Given request:
Turn the records from the line with "The height and" up to and including the line with "The image size is (1080, 810). (335, 180)" into a Markdown table with the columns Row and Record line, numbering each row and skipping any blank lines. Leave the pictures out of your answer.

Records for this task:
>> START

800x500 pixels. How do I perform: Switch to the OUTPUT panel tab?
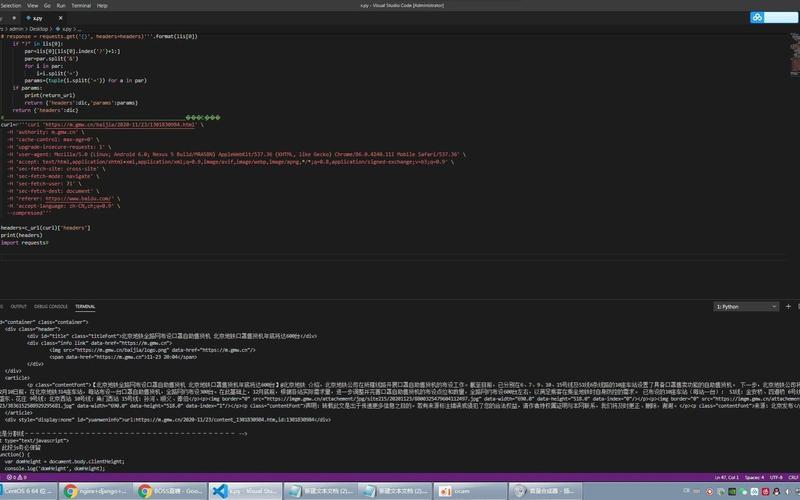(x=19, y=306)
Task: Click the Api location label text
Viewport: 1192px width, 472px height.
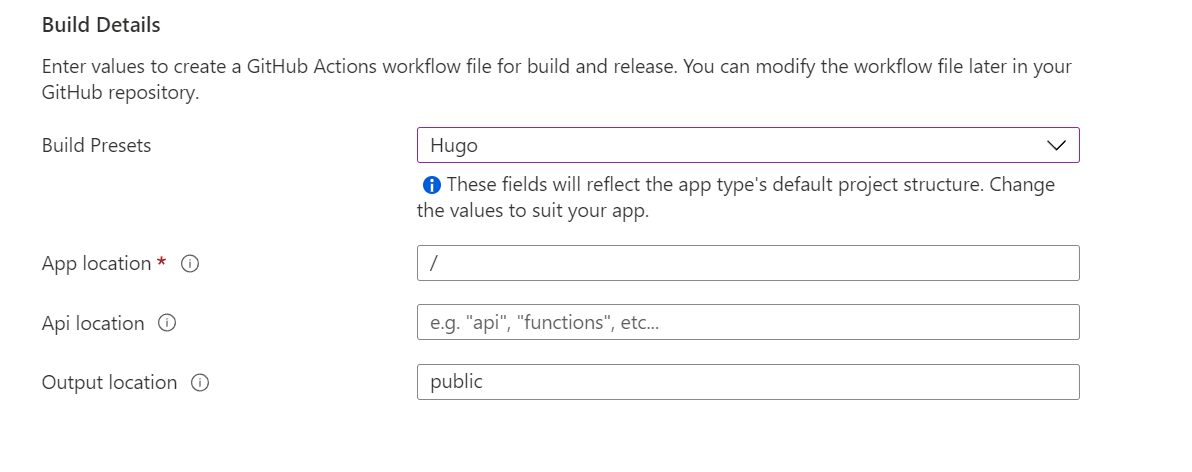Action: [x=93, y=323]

>> END
>> START

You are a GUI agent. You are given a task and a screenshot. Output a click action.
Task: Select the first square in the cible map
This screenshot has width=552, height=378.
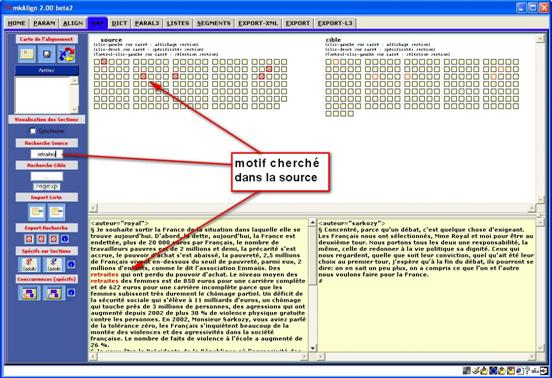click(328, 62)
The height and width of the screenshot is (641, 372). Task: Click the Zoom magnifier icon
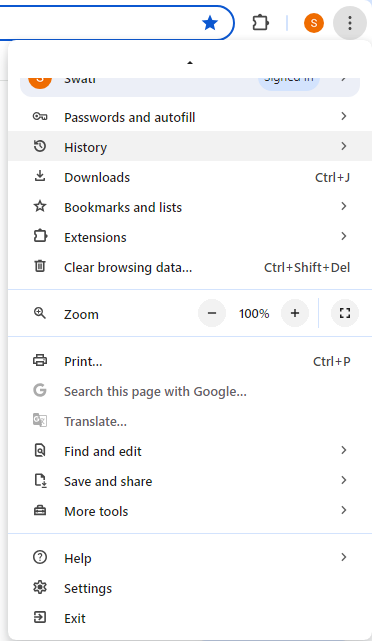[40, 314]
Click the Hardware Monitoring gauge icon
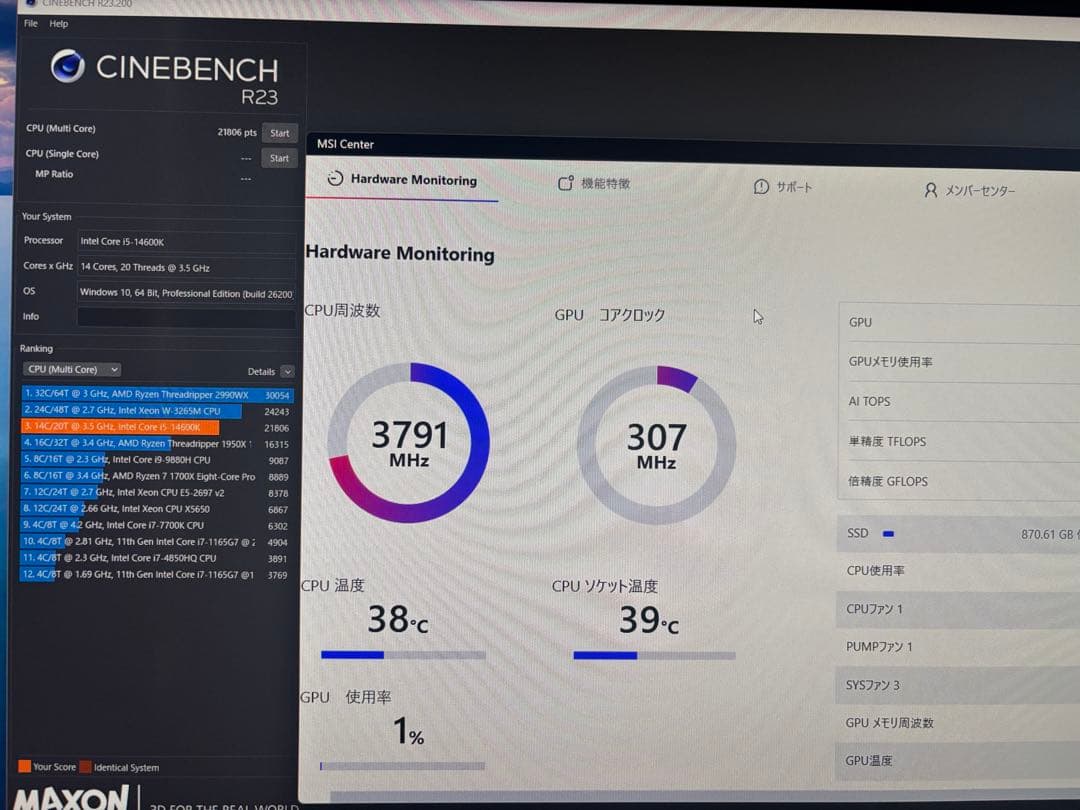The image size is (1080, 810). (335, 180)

>> END

Task output:
| Row | Record line |
|---|---|
| 1 | The height and width of the screenshot is (641, 372). Task: Click the Zoom magnifier icon |
| 2 | [40, 314] |
| 3 | Click the Hardware Monitoring gauge icon |
| 4 | The image size is (1080, 810). (335, 180) |